__PROBLEM TO SOLVE__. Retype the listing that follows, leaving nothing out.

__SUPPLIED MATERIAL__.
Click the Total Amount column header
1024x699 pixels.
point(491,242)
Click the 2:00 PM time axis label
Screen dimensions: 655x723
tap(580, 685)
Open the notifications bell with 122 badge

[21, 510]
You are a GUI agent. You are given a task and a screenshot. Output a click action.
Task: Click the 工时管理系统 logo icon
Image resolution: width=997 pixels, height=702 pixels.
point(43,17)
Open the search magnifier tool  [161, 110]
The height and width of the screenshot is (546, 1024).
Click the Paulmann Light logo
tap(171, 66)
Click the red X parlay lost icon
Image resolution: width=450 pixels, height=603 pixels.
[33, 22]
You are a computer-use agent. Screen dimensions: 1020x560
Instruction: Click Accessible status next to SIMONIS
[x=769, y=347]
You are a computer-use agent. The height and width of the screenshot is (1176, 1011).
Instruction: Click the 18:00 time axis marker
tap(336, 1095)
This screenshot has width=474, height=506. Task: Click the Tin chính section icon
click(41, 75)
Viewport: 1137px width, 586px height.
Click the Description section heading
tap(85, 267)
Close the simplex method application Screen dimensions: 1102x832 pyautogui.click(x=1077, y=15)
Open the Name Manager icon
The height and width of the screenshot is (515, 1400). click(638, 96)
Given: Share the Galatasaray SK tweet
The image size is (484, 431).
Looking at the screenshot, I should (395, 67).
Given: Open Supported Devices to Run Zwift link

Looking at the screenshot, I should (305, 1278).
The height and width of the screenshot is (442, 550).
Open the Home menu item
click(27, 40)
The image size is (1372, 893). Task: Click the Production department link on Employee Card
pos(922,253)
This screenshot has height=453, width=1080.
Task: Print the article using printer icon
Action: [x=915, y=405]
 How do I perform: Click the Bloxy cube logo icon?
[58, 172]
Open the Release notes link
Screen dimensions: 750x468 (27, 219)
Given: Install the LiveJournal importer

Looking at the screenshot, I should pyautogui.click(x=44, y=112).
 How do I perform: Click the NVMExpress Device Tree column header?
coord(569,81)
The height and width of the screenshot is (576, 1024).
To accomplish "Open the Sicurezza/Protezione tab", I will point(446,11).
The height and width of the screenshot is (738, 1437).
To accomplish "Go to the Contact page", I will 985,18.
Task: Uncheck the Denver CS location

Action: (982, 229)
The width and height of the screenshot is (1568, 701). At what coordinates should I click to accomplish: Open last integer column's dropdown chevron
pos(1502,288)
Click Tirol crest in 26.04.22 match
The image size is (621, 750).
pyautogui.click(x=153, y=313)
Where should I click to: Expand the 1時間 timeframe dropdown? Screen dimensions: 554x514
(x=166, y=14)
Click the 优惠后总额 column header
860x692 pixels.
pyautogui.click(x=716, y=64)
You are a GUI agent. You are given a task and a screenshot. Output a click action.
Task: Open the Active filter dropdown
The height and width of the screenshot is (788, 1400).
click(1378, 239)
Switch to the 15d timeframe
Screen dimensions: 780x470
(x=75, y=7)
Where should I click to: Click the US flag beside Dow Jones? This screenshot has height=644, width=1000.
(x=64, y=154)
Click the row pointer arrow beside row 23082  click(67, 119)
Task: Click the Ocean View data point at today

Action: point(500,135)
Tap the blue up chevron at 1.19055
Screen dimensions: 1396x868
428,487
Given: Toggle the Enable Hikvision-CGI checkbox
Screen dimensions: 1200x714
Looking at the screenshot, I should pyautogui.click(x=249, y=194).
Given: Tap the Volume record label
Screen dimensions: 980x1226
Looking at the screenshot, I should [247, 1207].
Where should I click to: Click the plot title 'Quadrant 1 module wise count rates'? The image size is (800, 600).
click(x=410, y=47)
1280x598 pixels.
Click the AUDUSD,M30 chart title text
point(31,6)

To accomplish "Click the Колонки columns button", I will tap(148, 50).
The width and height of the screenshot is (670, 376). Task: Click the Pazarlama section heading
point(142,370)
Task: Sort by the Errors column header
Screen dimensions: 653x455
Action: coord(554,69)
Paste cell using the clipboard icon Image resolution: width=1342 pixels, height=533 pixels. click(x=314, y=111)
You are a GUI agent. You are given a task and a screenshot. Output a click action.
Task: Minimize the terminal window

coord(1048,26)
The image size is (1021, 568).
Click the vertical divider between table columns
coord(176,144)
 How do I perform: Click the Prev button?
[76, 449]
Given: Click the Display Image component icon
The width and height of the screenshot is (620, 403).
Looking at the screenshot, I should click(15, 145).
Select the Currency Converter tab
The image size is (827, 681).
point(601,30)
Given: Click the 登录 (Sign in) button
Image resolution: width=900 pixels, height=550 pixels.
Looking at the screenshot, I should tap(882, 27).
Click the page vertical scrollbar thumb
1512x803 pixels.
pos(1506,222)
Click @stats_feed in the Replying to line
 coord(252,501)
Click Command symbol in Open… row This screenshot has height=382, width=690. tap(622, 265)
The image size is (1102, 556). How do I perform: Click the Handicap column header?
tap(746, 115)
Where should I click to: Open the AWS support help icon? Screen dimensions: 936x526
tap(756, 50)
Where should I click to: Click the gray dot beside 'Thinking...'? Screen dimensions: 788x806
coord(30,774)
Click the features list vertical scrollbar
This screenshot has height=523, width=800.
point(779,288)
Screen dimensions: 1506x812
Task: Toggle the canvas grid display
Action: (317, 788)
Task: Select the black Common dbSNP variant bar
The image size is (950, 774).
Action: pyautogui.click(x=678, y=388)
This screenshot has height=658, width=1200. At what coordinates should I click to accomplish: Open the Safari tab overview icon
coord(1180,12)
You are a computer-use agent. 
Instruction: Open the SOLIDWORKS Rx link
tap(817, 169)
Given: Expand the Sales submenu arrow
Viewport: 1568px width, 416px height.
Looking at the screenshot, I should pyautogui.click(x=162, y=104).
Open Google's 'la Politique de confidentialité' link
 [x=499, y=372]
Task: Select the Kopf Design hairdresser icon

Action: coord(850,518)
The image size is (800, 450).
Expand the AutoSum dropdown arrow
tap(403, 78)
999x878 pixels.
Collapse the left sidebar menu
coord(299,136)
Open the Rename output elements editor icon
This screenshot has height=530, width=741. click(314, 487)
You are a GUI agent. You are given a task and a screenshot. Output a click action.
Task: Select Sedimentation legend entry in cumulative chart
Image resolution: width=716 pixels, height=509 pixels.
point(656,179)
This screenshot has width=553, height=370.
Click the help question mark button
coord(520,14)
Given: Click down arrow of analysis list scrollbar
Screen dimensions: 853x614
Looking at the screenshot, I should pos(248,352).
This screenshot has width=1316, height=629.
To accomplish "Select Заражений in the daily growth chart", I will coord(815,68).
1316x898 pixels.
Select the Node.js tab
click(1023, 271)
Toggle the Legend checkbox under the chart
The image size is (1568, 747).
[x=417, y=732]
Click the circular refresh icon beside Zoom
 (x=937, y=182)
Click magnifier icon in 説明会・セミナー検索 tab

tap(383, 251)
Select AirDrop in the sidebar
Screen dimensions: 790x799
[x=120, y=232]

__WRITTEN SOLUTION__.
Click the Total Amount column header
1024x699 pixels.
point(491,242)
Click the 2:00 PM time axis label
Screen dimensions: 655x723
tap(580, 685)
Open the notifications bell with 122 badge

[21, 510]
You are a GUI agent. You are given a task and a screenshot. Output a click action.
Task: Click the 工时管理系统 logo icon
Image resolution: width=997 pixels, height=702 pixels.
point(43,17)
Open the search magnifier tool  [161, 110]
The height and width of the screenshot is (546, 1024).
Click the Paulmann Light logo
tap(171, 66)
Click the red X parlay lost icon
Image resolution: width=450 pixels, height=603 pixels.
[33, 22]
You are a computer-use agent. Screen dimensions: 1020x560
Instruction: Click Accessible status next to SIMONIS
[x=769, y=347]
You are a computer-use agent. The height and width of the screenshot is (1176, 1011).
Instruction: Click the 18:00 time axis marker
tap(336, 1095)
This screenshot has width=474, height=506. Task: Click the Tin chính section icon
click(41, 75)
Viewport: 1137px width, 586px height.
Click the Description section heading
tap(85, 267)
Close the simplex method application Screen dimensions: 1102x832 pyautogui.click(x=1077, y=15)
Open the Name Manager icon
The height and width of the screenshot is (515, 1400). click(638, 96)
Given: Share the Galatasaray SK tweet
The image size is (484, 431).
Looking at the screenshot, I should (395, 67).
Given: Open Supported Devices to Run Zwift link

Looking at the screenshot, I should (305, 1278).
The height and width of the screenshot is (442, 550).
Open the Home menu item
click(27, 40)
The image size is (1372, 893). Task: Click the Production department link on Employee Card
pos(922,253)
This screenshot has height=453, width=1080.
Task: Print the article using printer icon
Action: [x=915, y=405]
 How do I perform: Click the Bloxy cube logo icon?
[58, 172]
Open the Release notes link
Screen dimensions: 750x468 (27, 219)
Given: Install the LiveJournal importer

Looking at the screenshot, I should pyautogui.click(x=44, y=112).
 How do I perform: Click the NVMExpress Device Tree column header?
coord(569,81)
The height and width of the screenshot is (576, 1024).
To accomplish "Open the Sicurezza/Protezione tab", I will point(446,11).
The height and width of the screenshot is (738, 1437).
To accomplish "Go to the Contact page", I will 985,18.
Task: Uncheck the Denver CS location

Action: (982, 229)
The width and height of the screenshot is (1568, 701). At what coordinates should I click to accomplish: Open last integer column's dropdown chevron
pos(1502,288)
Click Tirol crest in 26.04.22 match
The image size is (621, 750).
pyautogui.click(x=153, y=313)
Where should I click to: Expand the 1時間 timeframe dropdown? Screen dimensions: 554x514
(x=166, y=14)
Click the 优惠后总额 column header
860x692 pixels.
pyautogui.click(x=716, y=64)
You are a GUI agent. You are given a task and a screenshot. Output a click action.
Task: Open the Active filter dropdown
The height and width of the screenshot is (788, 1400).
click(1378, 239)
Switch to the 15d timeframe
Screen dimensions: 780x470
(x=75, y=7)
Where should I click to: Click the US flag beside Dow Jones? This screenshot has height=644, width=1000.
(x=64, y=154)
Click the row pointer arrow beside row 23082  click(67, 119)
Task: Click the Ocean View data point at today

Action: point(500,135)
Tap the blue up chevron at 1.19055
Screen dimensions: 1396x868
428,487
Given: Toggle the Enable Hikvision-CGI checkbox
Screen dimensions: 1200x714
Looking at the screenshot, I should pyautogui.click(x=249, y=194).
Given: Tap the Volume record label
Screen dimensions: 980x1226
Looking at the screenshot, I should [247, 1207].
Where should I click to: Click the plot title 'Quadrant 1 module wise count rates'? The image size is (800, 600).
click(x=410, y=47)
1280x598 pixels.
Click the AUDUSD,M30 chart title text
point(31,6)

To accomplish "Click the Колонки columns button", I will tap(148, 50).
The width and height of the screenshot is (670, 376). Task: Click the Pazarlama section heading
point(142,370)
Task: Sort by the Errors column header
Screen dimensions: 653x455
Action: coord(554,69)
Paste cell using the clipboard icon Image resolution: width=1342 pixels, height=533 pixels. click(x=314, y=111)
You are a GUI agent. You are given a task and a screenshot. Output a click action.
Task: Minimize the terminal window

coord(1048,26)
The image size is (1021, 568).
Click the vertical divider between table columns
coord(176,144)
 How do I perform: Click the Prev button?
[76, 449]
Given: Click the Display Image component icon
The width and height of the screenshot is (620, 403).
Looking at the screenshot, I should click(15, 145).
Select the Currency Converter tab
The image size is (827, 681).
point(601,30)
Given: Click the 登录 (Sign in) button
Image resolution: width=900 pixels, height=550 pixels.
Looking at the screenshot, I should tap(882, 27).
Click the page vertical scrollbar thumb
1512x803 pixels.
pos(1506,222)
Click @stats_feed in the Replying to line
 coord(252,501)
Click Command symbol in Open… row This screenshot has height=382, width=690. tap(622, 265)
The image size is (1102, 556). How do I perform: Click the Handicap column header?
tap(746, 115)
Where should I click to: Open the AWS support help icon? Screen dimensions: 936x526
tap(756, 50)
Where should I click to: Click the gray dot beside 'Thinking...'? Screen dimensions: 788x806
coord(30,774)
Click the features list vertical scrollbar
This screenshot has height=523, width=800.
point(779,288)
Screen dimensions: 1506x812
Task: Toggle the canvas grid display
Action: (317, 788)
Task: Select the black Common dbSNP variant bar
The image size is (950, 774).
Action: pyautogui.click(x=678, y=388)
This screenshot has height=658, width=1200. At what coordinates should I click to accomplish: Open the Safari tab overview icon
coord(1180,12)
You are a computer-use agent. 
Instruction: Open the SOLIDWORKS Rx link
tap(817, 169)
Given: Expand the Sales submenu arrow
Viewport: 1568px width, 416px height.
Looking at the screenshot, I should pyautogui.click(x=162, y=104).
Open Google's 'la Politique de confidentialité' link
 [x=499, y=372]
Task: Select the Kopf Design hairdresser icon

Action: coord(850,518)
The image size is (800, 450).
Expand the AutoSum dropdown arrow
tap(403, 78)
999x878 pixels.
Collapse the left sidebar menu
coord(299,136)
Open the Rename output elements editor icon
This screenshot has height=530, width=741. click(314, 487)
You are a GUI agent. You are given a task and a screenshot. Output a click action.
Task: Select Sedimentation legend entry in cumulative chart
Image resolution: width=716 pixels, height=509 pixels.
point(656,179)
This screenshot has width=553, height=370.
Click the help question mark button
coord(520,14)
Given: Click down arrow of analysis list scrollbar
Screen dimensions: 853x614
Looking at the screenshot, I should pos(248,352).
This screenshot has width=1316, height=629.
To accomplish "Select Заражений in the daily growth chart", I will coord(815,68).
1316x898 pixels.
Select the Node.js tab
click(1023, 271)
Toggle the Legend checkbox under the chart
The image size is (1568, 747).
[x=417, y=732]
Click the circular refresh icon beside Zoom
 (x=937, y=182)
Click magnifier icon in 説明会・セミナー検索 tab

tap(383, 251)
Select AirDrop in the sidebar
Screen dimensions: 790x799
[x=120, y=232]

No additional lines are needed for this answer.